The sample table contains each sample to be genotyped, sample sex, and paths to their alignment files (BAM or CRAM).

Example sample table:

SAMPLE	SEX	DATA
sample1	F	/path/to/sample1.cram
sample2	M	/path/to/sample2.cram
sample3	M	/path/to/sample3.cram
sample4	U	/path/to/sample4.cram

Columns:

  • SAMPLE: Name of the sample. These become sample columns in the output VCF.
  • SEX: Male (M), Female (F), or unknown (U). Used to correct genotypes on sex chromosome.
  • DATA: Path to an alignment file (BAM or CRAM)

To support aligned CRAM files, an optional REF column may be specified to point to the reference each sample is to. If the REF column is present and the value is not NA for a sample, then that reference is used to read the alignment file. If the reference has been seen by samtools or htslib before, it may be cached in ~/.cache/hts-ref, and in this case, the REF field may not be required for to read these CRAM files.

Run

To run, call smrtsv from the install directory and run the genotype module. It will need the

/path/to/smrtsv genotype <genotyper.json>

Example:

SMRTSV_DIR=/path/to/smrtsv2

${SMRTSV_DIR}/smrtsv --jobs 10 genotype genotyper.json variants.vcf.gz

Example distributed:

SMRTSV_DIR=/path/to/smrtsv2

${SMRTSV_DIR}/smrtsv --cluster-config=${SMRTSV_DIR}/cluster.eichler.json --drmaalib /path/to/libdrmaa.so.1.0 --distribute --jobs 20 genotype genotyper.json variants.vcf.gz

Results

All VCF fields up to the FILTER column are copied from the input VCF. INFO is altered after building the VCF using vcffixup in vcflib.

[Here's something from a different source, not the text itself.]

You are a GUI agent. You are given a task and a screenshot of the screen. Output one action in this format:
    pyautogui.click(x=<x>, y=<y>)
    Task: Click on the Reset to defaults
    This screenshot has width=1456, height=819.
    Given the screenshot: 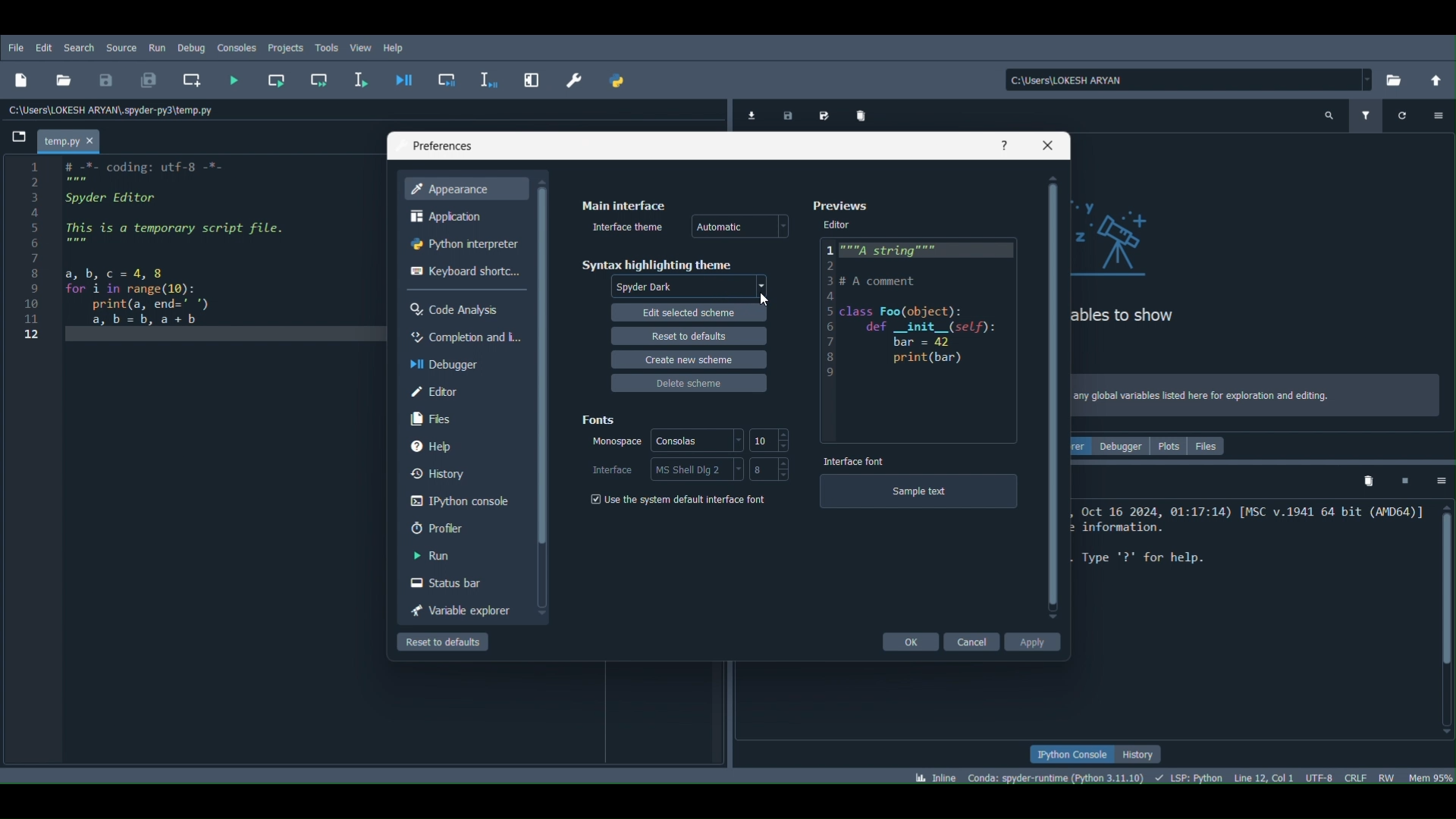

The FORMAT of each sample is GT:GQ:GL:DPR:DPA

  • GT: Genotype.
    • ./.: No call. Insufficient read depth over breakpoints to make a genotype call.
    • 0/0: Homozygous reference (absent).
    • 0/1: Heterozygous (present in one copy).
    • 1/1: Homozygous (present in two copies).
  • GQ: Genotype quality computed as a PHRED-scaled score of genotype density (see below).
  • GL: Genotype likelihood based on the relative genotype density predicted by the genotype model (see below).
  • DPR: Read read depth over reference breakpoints.
  • DPA: Read depth over alternate breakpoints on SV contig.

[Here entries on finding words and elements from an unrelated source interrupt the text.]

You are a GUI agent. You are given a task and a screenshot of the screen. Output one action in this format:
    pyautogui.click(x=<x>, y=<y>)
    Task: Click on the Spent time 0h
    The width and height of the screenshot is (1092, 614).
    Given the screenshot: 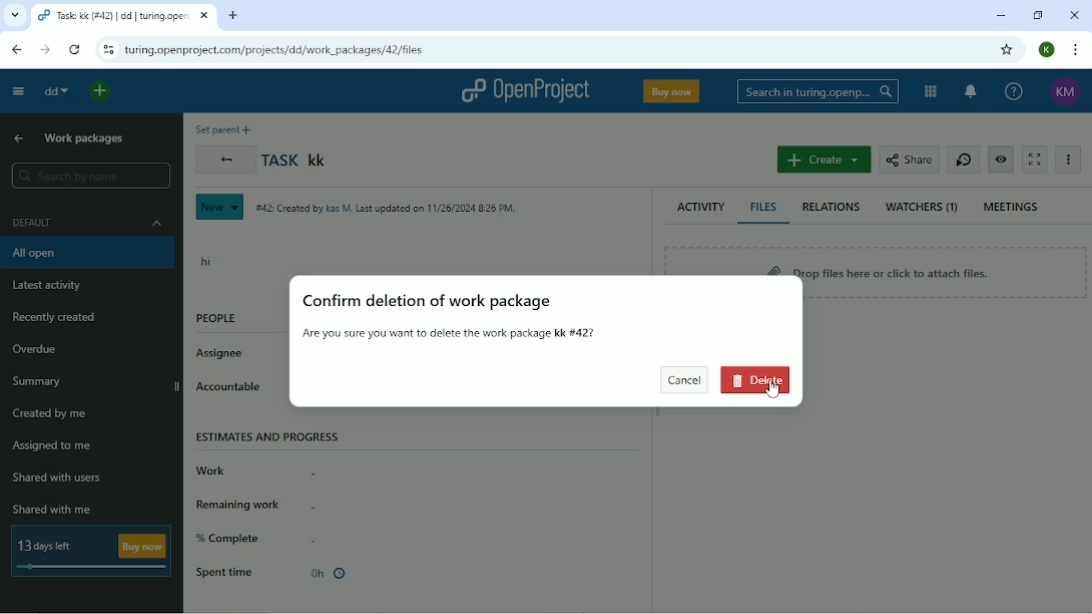 What is the action you would take?
    pyautogui.click(x=274, y=573)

Note: For male samples, 0/1 will never be observed on chromosome X. However, X is present in only one copy, so allele number calculations should adjust for this.

GQ and GL FORMAT fields

Given a set of features (breakpoint depth, split reads, intsert size, etc), the relative density of each genotype call (0/0, 0/1, and 1/1) is computed by the machine learning model, and the sum of these three densities adds up to 1. This is encoded in the GL field as a comma-separated list for 0/0, 0/1, and 1/1, respectively. For example, 0.0441,0.8809,0.0750 is a 0/1 call with a relative density of 0.8809 (compared to 0.0441 for 0/0 and 0.0750 for 1/1).

The genotype quality is a Phred-scaled score of the maximum likelihood. It is computed as 10 * -log10(1 - D), where D is relative density of the accepted genotype call (0.8809 in the example above).